As promised, Mayor de Blasio is dropping the Bloomberg administration's appeal of the federal stop and frisk ruling issued this past summer. “This is a defining moment in our history," de Blasio said at the Brownsville Recreation Center. "It’s a defining moment for millions of our families, especially those with young men of color."
During the tactic's high water mark in 2011, Brownsville saw more stop and frisks than any other neighborhood in the city aside from East New York.
Under the proposed agreement, the federal monitor ordered in the ruling will serve for three years (which is significantly less than monitors in Detroit and Los Angeles have had to serve). The court must approve the agreement for the appeal to be dropped. Per the Community Safety Act, passed last year by the City Council that also had to override Mayor Bloomberg's veto, the NYPD will also have an Inspector General to be chosen by the city's Department of Investigation.
“We will not break the law to enforce the law," NYPD Commissioner Bill Bratton said. "That’s my solemn promise to every New Yorker, regardless of where they were born, where they live, or what they look like."
“Today is the beginning of a long-overdue process: the reform of the NYPD to end illegal and racially discriminatory policing," Vincent Warren, the executive director of the Center for Constitutional Rights said in a release. The CCR represented the lead plaintiffs in the case, Floyd v. City of New York, and won the ruling from Judge Shira Scheindlin in August.
Many of the reforms that Judge Scheindlin ordered—increased training, more thorough record keeping—were instituted during and after the trial, and police stops plummeted in 2013, while crime continued to fall.
Still, significant reforms ordered in the ruling [PDF], such as a trial run of lapel-mounted cameras for police officers, and the institution of a federal monitor to ensure that all the changes were made, were held up by the Bloomberg administration's appeal. The administration was clearly incensed that the judge had ruled that the city "willfully ignored" a mountain of evidence that suggested that the tactic, as practiced by the NYPD, amounted to racial discrimination.

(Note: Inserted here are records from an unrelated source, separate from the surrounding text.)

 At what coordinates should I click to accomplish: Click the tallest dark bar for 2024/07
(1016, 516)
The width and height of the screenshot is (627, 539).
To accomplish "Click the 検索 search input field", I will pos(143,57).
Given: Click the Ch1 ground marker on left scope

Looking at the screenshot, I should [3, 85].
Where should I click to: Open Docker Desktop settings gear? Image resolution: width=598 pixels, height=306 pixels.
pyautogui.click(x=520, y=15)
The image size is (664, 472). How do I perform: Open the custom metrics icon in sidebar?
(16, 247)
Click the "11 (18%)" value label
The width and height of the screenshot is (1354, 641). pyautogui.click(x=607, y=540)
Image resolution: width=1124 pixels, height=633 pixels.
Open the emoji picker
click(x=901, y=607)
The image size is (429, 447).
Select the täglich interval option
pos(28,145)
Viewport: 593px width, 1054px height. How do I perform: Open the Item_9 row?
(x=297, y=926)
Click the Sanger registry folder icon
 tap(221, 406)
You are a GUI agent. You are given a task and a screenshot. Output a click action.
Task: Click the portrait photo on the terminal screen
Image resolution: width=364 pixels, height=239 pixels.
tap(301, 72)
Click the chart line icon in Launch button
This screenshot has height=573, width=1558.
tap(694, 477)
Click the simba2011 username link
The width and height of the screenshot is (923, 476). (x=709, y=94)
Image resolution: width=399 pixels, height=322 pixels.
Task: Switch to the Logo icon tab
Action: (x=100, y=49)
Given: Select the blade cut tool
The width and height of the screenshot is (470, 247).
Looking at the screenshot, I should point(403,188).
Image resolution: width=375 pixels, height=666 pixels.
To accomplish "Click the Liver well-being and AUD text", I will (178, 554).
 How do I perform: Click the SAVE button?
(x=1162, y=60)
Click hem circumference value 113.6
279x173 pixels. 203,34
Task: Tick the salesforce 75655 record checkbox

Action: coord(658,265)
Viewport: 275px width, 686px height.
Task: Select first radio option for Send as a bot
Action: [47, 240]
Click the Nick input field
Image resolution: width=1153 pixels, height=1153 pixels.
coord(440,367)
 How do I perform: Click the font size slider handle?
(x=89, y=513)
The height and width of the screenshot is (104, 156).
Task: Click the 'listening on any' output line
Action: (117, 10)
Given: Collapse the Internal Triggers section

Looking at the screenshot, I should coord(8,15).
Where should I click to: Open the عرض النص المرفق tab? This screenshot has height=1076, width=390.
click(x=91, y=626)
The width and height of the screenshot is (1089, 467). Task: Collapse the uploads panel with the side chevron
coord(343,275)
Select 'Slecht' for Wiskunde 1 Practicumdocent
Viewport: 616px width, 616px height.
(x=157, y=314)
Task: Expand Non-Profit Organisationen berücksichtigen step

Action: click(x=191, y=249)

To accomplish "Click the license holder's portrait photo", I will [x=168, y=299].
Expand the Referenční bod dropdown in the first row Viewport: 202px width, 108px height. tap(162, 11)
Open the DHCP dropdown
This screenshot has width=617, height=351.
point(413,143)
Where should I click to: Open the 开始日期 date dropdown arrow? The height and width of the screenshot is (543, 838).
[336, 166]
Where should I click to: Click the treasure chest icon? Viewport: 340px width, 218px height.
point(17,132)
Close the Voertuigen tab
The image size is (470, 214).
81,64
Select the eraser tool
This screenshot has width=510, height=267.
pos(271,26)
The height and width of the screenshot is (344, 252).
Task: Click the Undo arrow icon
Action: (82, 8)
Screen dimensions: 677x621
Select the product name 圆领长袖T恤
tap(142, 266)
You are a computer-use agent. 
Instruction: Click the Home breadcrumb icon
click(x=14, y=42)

Their appeal was validated by three appellate judges, who accused Judge Scheindlin of "bias" in her ruling, and ordered the case transferred to another judge. The judges' ruling was widely criticized by legal experts as one that was rooted in politics, rather than legitimate legal arguments.
The police unions could still carry on their appeal if the court grants them that right.
"We have expected this action from the Mayor and are waiting for a decision from the Courts that determines our ability to continue the appeal," Roy Richter, the president of the Captains Endowment Association said in an email. "If the Court rules in our favor, we will reevaluate our position and the appropriate manner in which to proceed given the City's withdrawing from the appeal."
Patrick Lynch, president of the Patrolmen's Benevolent Association, said, "We continue to have serious concerns about how these remedies will impact our members and the ability to do their jobs. Our goal is to continue to be involved in the process in order to give voice to our members and to make every effort to ensure that their rights are protected.”